Ältere Patienten, die Prednison über einen längeren Zeitraum einnehmen, sollten ein antiresorptives Medikament erhalten, um die Knochenmasse zu erhöhen und Osteoporose vorzubeugen.

Bei einer randomisierten kontrollierten Studie, hatte das Anti-Tumornekrosefaktor-Medikament Infliximab keinen Nutzen und mögliche Schäden wurden erkannt (4).

Niedrig dosiertes Aspirin (81–100 mg oral einmal täglich) verhindert ischämische Ereignisse und sollte allen Patienten verschrieben werden, sofern dies nicht kontraindiziert ist.

Literatur zur Behandlung

  1. 1. Adler S, Reichenbach S, Gloor A, et al: Risk of relapse after discontinuation of tocilizumab therapy in giant cell arteritis. Rheumatology (Oxford) 58(9):1639-1643, 2019. doi:10.1093/rheumatology/kez0913

  2. 2. Villiger PM, Adler S, Kuchen S, et al: Tocilizumab for induction and maintenance of remission in giant cell arteritis: A phase 2, randomised, double-blind, placebo-controlled trial. Lancet 387:1921–1927, 2016. doi: 10.1016/S0140-6736(16)00560-2

  3. 3. Stone JH, Tuckwell K, Dimonaco S, et al: Trial of tocilizumab in giant-cell arteritis. N Engl J Med 377:317–328, 2017. doi: 10.1056/NEJMoa1613849

  4. 4. Hoffman GS, Cid MC, Rendt-Zagar KE, et al: Infliximab for maintenance of glucocorticosteroid-induced remission of giant cell arteritis: a randomized trial. Ann Intern Med 146(9):621-30, 2007. doi: 10.7326/0003-4819-146-9-200705010-00004. PMID: 17470830.

Wichtige Punkte

  • Bei der Riesenzellarteriitis handelt es sich um eine verbreitete Vaskulitis der großen Arterien, die die Aorta und ihre primäre Äste betrifft.

  • Viele Patienten zeigen eine Polymyalgia rheumatica.
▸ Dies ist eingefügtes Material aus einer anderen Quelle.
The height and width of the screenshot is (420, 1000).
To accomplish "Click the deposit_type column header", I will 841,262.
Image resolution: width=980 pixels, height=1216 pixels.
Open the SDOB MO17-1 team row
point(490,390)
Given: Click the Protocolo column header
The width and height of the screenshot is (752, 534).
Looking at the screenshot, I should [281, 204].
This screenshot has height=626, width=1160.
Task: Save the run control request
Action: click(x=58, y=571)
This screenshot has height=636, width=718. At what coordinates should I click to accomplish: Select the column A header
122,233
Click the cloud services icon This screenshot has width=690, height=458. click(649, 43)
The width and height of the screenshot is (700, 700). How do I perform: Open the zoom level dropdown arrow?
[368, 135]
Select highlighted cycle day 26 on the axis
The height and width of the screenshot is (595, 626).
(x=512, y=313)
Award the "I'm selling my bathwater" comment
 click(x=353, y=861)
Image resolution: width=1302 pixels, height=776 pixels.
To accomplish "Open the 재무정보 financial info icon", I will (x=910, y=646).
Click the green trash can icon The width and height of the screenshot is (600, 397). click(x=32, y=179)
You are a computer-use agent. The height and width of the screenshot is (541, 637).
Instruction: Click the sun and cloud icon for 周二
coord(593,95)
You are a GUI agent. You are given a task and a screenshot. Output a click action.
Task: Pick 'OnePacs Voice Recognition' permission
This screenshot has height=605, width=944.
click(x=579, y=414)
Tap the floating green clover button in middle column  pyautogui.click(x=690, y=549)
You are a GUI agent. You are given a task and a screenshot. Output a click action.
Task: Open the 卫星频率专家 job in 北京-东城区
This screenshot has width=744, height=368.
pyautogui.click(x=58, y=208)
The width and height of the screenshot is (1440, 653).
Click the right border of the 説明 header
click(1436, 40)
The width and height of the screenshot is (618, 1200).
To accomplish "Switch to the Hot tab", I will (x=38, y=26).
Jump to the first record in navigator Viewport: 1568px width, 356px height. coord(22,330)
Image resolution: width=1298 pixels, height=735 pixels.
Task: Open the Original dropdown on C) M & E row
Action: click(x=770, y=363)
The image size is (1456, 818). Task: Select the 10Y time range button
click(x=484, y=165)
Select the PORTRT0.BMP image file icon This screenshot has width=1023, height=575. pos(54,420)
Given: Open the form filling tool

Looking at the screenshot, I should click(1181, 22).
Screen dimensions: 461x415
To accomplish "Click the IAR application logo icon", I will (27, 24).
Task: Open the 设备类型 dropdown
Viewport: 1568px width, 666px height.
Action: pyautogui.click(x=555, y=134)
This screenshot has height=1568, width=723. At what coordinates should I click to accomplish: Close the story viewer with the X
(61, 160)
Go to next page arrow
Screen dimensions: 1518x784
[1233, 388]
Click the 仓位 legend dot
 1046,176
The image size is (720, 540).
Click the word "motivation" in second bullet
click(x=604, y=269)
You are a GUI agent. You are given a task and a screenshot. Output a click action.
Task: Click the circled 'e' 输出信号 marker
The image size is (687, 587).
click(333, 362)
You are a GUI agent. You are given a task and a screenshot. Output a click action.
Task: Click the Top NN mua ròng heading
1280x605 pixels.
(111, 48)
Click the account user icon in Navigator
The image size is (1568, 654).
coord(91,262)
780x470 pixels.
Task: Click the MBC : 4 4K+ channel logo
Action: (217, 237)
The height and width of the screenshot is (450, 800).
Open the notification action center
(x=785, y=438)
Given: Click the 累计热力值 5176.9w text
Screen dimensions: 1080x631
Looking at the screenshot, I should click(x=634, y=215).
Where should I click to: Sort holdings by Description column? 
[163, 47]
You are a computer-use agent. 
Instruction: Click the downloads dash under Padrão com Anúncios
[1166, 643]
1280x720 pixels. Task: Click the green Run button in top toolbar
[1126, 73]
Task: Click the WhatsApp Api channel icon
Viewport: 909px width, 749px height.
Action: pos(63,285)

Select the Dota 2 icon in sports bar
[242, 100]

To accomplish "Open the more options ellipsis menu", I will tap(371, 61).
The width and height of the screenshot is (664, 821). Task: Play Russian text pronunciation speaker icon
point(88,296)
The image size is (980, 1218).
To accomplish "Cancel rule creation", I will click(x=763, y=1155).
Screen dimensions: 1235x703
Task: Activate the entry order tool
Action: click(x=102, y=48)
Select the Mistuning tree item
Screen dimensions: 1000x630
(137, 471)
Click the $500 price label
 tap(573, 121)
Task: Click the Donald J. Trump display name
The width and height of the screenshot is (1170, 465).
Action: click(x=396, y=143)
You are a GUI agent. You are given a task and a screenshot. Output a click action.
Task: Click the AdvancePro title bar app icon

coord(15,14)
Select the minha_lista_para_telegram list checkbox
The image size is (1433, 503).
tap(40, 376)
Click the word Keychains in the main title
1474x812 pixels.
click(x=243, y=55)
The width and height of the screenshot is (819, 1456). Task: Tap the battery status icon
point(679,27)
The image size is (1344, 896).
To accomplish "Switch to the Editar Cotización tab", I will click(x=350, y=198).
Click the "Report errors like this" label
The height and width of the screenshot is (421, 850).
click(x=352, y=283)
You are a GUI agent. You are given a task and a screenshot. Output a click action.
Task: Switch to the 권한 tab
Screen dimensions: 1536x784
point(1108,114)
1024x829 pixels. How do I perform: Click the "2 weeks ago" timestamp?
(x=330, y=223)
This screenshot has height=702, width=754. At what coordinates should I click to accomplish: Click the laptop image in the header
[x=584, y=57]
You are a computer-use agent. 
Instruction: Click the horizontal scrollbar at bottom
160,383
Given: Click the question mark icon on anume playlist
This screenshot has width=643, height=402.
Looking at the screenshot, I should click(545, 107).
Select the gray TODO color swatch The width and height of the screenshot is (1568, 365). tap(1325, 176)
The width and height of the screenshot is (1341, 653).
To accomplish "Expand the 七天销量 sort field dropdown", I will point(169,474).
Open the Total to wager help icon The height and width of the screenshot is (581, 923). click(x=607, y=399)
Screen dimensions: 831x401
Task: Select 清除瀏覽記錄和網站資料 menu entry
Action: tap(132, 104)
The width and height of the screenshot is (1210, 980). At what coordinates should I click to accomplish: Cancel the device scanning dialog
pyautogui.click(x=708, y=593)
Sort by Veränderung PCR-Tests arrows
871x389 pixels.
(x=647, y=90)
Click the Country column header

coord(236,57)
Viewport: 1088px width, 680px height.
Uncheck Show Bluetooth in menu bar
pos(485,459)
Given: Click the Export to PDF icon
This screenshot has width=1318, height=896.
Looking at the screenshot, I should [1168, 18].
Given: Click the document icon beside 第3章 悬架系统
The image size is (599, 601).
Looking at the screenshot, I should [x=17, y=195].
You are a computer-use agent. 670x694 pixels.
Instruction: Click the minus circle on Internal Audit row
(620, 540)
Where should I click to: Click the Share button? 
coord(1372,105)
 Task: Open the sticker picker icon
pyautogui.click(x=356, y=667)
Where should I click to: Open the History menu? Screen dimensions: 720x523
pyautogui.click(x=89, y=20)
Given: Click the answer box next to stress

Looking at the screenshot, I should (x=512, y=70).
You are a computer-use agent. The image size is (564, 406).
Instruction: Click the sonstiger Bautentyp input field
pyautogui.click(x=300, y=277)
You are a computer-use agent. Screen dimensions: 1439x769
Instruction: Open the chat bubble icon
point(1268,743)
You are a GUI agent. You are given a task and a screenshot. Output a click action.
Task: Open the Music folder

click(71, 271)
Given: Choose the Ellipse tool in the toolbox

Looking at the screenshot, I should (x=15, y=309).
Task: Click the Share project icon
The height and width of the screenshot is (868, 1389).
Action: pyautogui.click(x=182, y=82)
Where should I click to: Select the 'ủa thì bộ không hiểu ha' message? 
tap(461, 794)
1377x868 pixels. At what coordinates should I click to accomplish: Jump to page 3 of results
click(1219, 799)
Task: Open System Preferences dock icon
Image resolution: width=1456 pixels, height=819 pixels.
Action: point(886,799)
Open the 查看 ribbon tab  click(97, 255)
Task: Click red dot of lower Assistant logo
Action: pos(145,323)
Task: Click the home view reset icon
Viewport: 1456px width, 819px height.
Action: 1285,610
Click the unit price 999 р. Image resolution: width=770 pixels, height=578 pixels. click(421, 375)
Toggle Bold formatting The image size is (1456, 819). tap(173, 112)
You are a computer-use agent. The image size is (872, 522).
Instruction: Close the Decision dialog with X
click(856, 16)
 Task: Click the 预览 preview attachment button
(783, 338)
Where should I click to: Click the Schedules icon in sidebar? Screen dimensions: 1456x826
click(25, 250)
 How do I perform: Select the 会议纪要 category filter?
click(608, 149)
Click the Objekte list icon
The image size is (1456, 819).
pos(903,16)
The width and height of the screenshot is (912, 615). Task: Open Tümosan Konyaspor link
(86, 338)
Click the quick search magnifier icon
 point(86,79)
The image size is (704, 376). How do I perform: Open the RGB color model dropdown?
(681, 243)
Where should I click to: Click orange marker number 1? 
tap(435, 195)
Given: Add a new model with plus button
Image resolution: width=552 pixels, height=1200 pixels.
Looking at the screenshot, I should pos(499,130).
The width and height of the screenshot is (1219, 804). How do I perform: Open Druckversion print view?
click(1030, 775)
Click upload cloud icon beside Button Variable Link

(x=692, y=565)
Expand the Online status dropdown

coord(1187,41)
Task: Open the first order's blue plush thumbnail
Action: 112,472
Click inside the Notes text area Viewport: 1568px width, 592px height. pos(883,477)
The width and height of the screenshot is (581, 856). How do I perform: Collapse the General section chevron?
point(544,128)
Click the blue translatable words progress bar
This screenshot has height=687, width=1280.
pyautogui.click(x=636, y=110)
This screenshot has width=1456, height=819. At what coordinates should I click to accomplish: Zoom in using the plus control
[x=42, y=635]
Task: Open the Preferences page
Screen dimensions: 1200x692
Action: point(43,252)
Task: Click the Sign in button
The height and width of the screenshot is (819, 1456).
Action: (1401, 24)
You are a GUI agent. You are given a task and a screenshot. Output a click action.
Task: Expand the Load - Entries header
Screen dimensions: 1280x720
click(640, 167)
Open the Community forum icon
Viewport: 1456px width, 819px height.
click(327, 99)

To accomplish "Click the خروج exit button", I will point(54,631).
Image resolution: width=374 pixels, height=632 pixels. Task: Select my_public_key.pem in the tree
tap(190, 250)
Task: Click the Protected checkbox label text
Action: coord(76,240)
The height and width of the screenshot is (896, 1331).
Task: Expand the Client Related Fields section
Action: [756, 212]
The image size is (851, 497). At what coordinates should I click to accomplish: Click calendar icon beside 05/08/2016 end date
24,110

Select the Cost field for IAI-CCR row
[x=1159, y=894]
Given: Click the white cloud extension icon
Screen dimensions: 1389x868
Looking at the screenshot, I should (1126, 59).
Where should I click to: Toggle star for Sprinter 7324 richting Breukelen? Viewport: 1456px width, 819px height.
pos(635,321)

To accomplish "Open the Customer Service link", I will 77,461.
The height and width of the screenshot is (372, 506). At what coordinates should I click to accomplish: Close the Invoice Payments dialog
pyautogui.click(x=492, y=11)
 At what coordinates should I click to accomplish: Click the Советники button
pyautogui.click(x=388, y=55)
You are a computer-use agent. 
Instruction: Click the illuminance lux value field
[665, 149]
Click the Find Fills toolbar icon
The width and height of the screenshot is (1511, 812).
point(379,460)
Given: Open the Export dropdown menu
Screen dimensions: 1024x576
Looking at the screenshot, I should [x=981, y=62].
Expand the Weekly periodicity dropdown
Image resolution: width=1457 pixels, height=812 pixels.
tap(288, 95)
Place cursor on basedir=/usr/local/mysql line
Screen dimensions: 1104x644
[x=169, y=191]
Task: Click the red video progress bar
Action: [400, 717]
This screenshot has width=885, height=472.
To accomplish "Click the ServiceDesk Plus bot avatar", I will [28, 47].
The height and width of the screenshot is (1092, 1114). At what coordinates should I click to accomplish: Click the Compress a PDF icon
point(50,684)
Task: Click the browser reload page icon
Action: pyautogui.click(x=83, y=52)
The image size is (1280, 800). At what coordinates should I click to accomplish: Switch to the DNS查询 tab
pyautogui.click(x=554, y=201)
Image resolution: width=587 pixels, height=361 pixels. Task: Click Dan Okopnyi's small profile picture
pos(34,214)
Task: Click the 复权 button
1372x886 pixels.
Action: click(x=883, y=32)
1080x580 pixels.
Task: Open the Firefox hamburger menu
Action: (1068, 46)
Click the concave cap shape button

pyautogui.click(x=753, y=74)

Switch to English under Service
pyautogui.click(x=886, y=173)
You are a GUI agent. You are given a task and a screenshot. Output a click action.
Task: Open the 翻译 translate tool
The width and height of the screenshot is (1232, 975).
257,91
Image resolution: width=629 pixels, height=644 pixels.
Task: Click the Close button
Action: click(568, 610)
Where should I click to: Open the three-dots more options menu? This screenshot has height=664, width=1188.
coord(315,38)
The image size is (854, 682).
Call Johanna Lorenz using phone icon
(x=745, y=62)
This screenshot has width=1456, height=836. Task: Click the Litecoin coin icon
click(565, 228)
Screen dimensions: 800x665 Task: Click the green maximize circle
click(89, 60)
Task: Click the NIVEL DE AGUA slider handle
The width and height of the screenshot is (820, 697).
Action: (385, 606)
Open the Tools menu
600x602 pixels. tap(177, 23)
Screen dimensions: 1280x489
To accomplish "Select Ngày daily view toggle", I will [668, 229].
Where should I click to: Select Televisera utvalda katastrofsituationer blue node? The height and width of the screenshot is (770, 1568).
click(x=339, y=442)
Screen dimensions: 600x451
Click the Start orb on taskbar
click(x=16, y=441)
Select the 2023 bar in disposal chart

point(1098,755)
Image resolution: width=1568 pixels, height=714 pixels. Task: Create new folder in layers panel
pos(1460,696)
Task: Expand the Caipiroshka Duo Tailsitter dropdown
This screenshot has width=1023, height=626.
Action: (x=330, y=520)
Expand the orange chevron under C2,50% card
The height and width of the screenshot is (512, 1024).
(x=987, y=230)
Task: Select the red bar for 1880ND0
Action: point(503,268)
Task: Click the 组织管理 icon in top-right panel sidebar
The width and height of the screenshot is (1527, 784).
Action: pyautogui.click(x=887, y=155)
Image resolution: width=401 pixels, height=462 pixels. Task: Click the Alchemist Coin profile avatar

  • Zu den Manifestationen gehören Sehstörungen, Diplopie, Kopfschmerzen, Kieferkrämpfe, Druckempfindlichkeit der Temporalarterien und konstitutionelle Symptome.

  • Komplettes Blutbild, Erythrozytensedimentationsrate und C-reaktives Protein (CRP) bestimmen und eine Biopsie der Arteria temporalis oder Ultraschall durchführen.

  • Die Behandlung umfasst Kortikosteroide (sofort beginnen), niedrig dosiertes Aspirin und Tocilizumab.